Narrativamente, As Bestas, dirigido por Rodrigo Sorogoyen, faz um movimento bastante interessante. Começa pequeno, de forma quase intimista, para atingir proporções maiores, enfim, na reta final, tornando-se um estudo de personagem sobre o luto e a resiliência. Isso dá a ele uma força quase descomunal, do tamanho da premiada interpretação do francês Denis Ménochet, seu protagonista.
Ele é Antoine que, com sua mulher, Olga (Marina Föis), se estabeleceu na Galícia, onde plantam tomates orgânicos em sua pequena fazenda. O problema é que aquela é uma comunidade minúscula, por isso, muito unida, pouco disposta a receber gente de fora – especialmente que venham de outro país. Fora isso, a oposição de Antoine que bloqueou a instalação de hélices eólicas no lugar o tornou alvo de mais ressentimento.

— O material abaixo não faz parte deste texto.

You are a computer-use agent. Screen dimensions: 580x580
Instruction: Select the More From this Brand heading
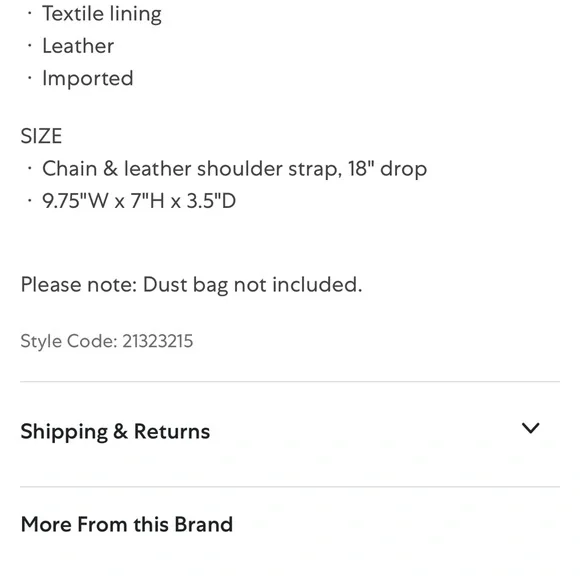(127, 524)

O espanhol Sorogoyen, que assina o roteiro com Isabel Peña, apresenta isso de forma muito meticulosa. Primeiro, são apenas olhares de reprovação que Antoine recebe quando vai ao bar do povoado. Porém, aos poucos, tudo degringola quando a fazenda do casal começa a ser vandalizada por dois irmãos, vizinhos da terra dos franceses e criadores de gado.
Xan (Luis Zahera) e o irmão Lorenzo (Diego Anido) personificam a xenofobia, e criam um problema insolúvel. Eles não vão parar de infernizar a vida dos vizinhos, até que esses se mudem. Antoine e Olga, por sua vez, abandonaram tudo o que tinham na França, casa, amigos e a filha adulta, para se dedicar a esse sonho, de uma vida mais tranquila no campo.

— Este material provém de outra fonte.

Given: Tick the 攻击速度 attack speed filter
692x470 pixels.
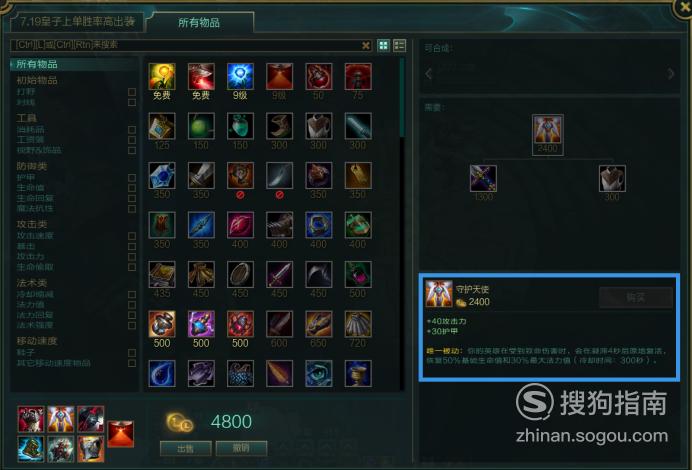Looking at the screenshot, I should (132, 236).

Quando começa o embate entre os vizinhos, As Bestas se torna um filme de terror. Suas proporções, assim como a tensão, aumentam bastante. O roteiro é inspirado num episódio que aconteceu com um casal holandês há cerca de uma década. No filme, os estrangeiros são mais jovens, e alguns detalhes foram alterados, mas o centro de tudo se mantém.
É interessante como o filme coloca como vítima dos abusos um casal francês branco de classe média, ao invés de refugiados – as grandes vítimas de xenofobia na Europa. Nesse sentido, ao inverter os polos, As Bestas se torna uma espécie de vingança de classe, mas é bem claro que está do lado dos franceses - o que traz ao longa uma contradição muito reveladora. É muito fácil que os próprios europeus de classe média, vendo o filme, tomem partido do casal francês (e, sim, eles realmente, são as vítimas aqui), sem, no entanto, se dar conta de seu papel como algozes quando se trata de imigrantes pobres.

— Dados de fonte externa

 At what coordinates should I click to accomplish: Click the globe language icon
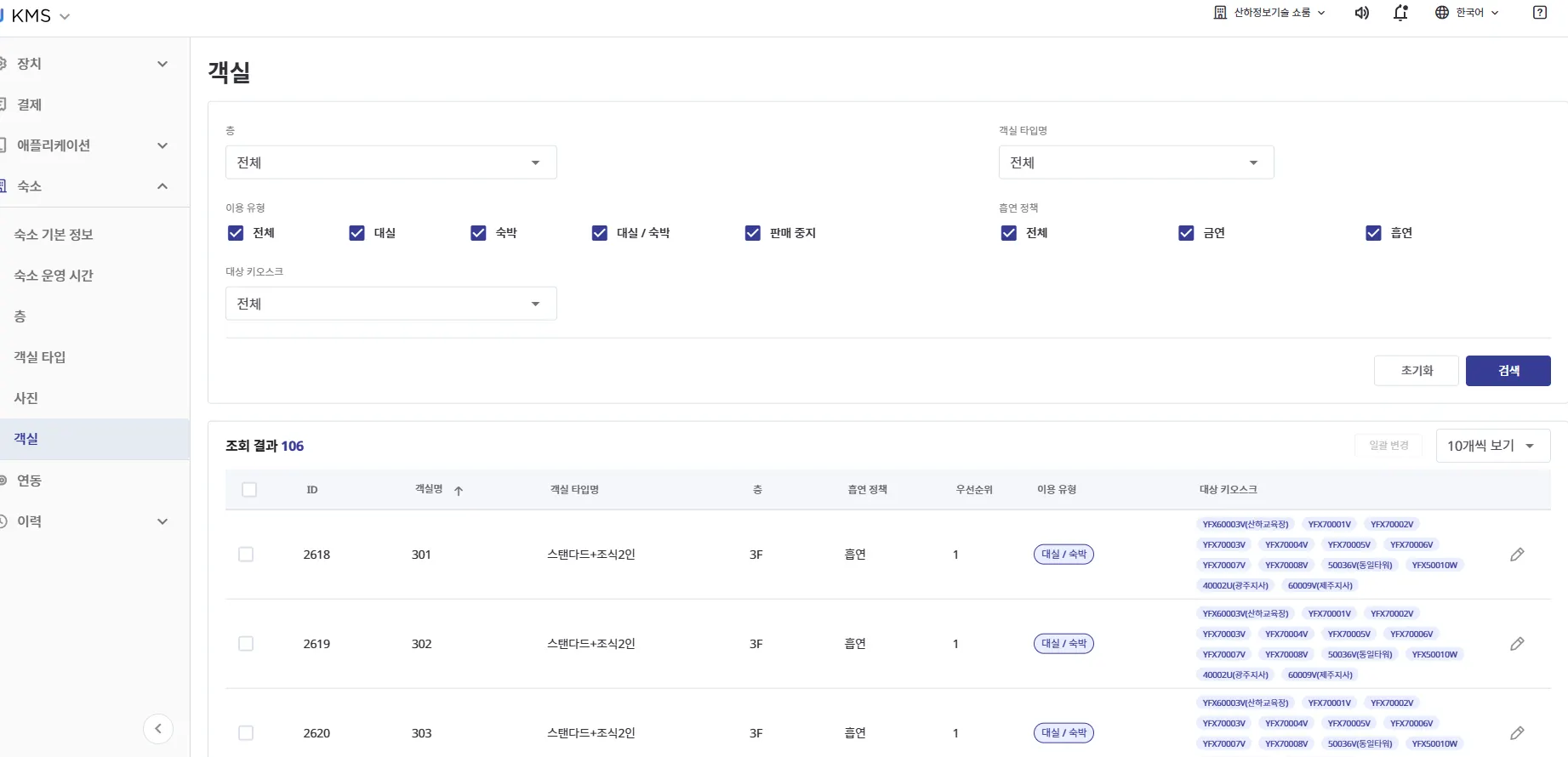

Conforme Sorogoyen revela as tensões entre os dois grupos, ele desconstrói os princípios da violência entre comunidades europeias. A grande cena do filme é extremamente desconfortável, e não faria sentido ser diferente. É a céu aberto, numa floresta, mas extremamente claustrofóbica. A partir daí, o filme muda de foco, colocando Olga ao centro, obrigando-a a lidar com as ações do marido.
O filme abre com o Rapa das Bestas, uma espécie de celebração que acontece em Sabucedo, também na Espanha, e consiste, metaforicamente, no confronto entre humanos e cavalos. Os animais que vivem livres na região das montanhas são capturados, e suas crinas e rabos são cortadas. As “bestas” aqui também são as feras – mas o filme se dá numa dicotomia bastante grande a ponto de não rotular quem são as feras, e quem são os supostamente civilizados. Nesse sentido, mais uma vez, como tantos outros longas, esse expõe o fracasso de projeto de civilização da Europa.